Jim – what an excellent summary!  And, I am very glad the question was asked, because I did not know the details of all this involvement – just had kind of a vague notion that partnerships regarding habitat were being supported.


It makes me feel proud that in a very tiny way, I am part of those efforts.   I may not be the one out there doing the back-breaking work of “hands-on” restoration; but if my data posting to CACHE results in funds being available for these efforts,  I feel very good about that.  Other contributors to CACHE hopefully receive the same satisfaction.


Thanks for the information and connecting the dots for me!

Jean Leonatti
Boone County
Columbia, MO
[log in to unmask]

From: Missouri Wild Bird Forum [mailto:[log in to unmask]] On Behalf Of Jim Zellmer
Sent: Tuesday, August 11, 2009 4:35 PM
To: [log in to unmask]
Subject: Re: Questions About CACHE Project


Doug and MoBirders,


I will try to explain the level of involvement of The Audubon Society of Missouri (ASM) in the partnerships that exist in these organizations.


ASM is a small non-profit organization that is about birding, birds, and bird habitat. In looking for a way that we could contribute to the themes of conservation, preservation and restoration, ASM has teamed up with several state organizations to help in these areas as best as we can for being a small group. The question of money and how is it being applied to partnerships and conservation efforts are as follows:


 Most everyone in Missouri that has been accessing MoBords-L list serve, should know about CACHE and SPARKS projects that ASM is involved with as of to date. Making that assumption, I will go from there.


CACHE I: ASM pledged  $7600.00 to the Grassland Coalition towards the restoration of prairie lands for the Greater Prairie Chicken.


CACHE II: ASM pledged $5000.00 to the Montrose Wetland Restoration Project, restoring wetland habitat.


CACHE III: ASM pledged $3000.00 to the Northeast Missouri Prairie Project, again working towards saving the prairie chicken.


CACHE IV: ASM pledged $5000.00 to the Mingo Basin Partnership Phase I, to restore and enhance palustine and emergent wetland in the Mingo Basin.


CACHE V: Is still in negotiations and has of yet not been signed.


Other projects that ASM has been involved in are; River Hills Forest Ruffed Grouse Habitat Project (partnering with the Ruffed Grouse Society) and the Truman Wetland Restoration Project (partnering with several organization including Ducks Unlimited).

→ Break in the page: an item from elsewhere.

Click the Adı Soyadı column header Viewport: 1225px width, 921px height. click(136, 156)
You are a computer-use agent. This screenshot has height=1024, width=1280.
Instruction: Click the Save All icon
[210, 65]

These partnerships include several state and national organizations. Mostly the Missouri Department of Conservation, The Missouri Department of Natural Resources, and many off shoots or extensions of the these organizations. As part of the CACHE agreements, we (ASM) are required to take the money that we receive and put it back into conservation efforts like the ones mentioned above, used for grant matched money from the various organizations.


There is nothing secretive about what ASM is doing for conservation efforts for Missouri birds nor the organizations that we partnership with. It is strictly for the betterment of habitat and habitat restoration for the birds. ASM is trying to do our part by contributing in the manner that I have presented to you now. Please, if any of the Board of Directors or any of the past Presidents of ASM has any further comments to help explain and clarify these issues, please speak up.


Thank you,


Jim Zellmer


The Audubon Society of Missouri

Blue Springs, MO






--- On Tue, 8/11/09, Doug Willis <[log in to unmask]> wrote:

From: Doug Willis <[log in to unmask]>
Subject: Questions About CACHE Project
To: [log in to unmask]
Date: Tuesday, August 11, 2009, 11:15 AM

Edge and Mobirders:

Wow, phase V of CACHE already! I've heard a lot about "partnerships" related to habitat restoration in regards to this program and was wondering if those involved could provide specific examples of how the CACHE money is being spent. What habitat is being preserved?

Also, didn't we already have a state checklist? For the CACHE data to truly influence management decisions, wouldn't a tight, standardized, peer-reviewed methodology be required?

Unless I'm missing something, wouldn't buying a hunting/fishing license be a more effective, direct way to preserve these habitats (and a duck stamp for NWR's)?

Just curious,

Doug Willis

Liberty, MO

P.S. Not trying to start a town hall meeting or anything, I am genuinely interested to know how this money is being spent and what habitat is being preserved as a result.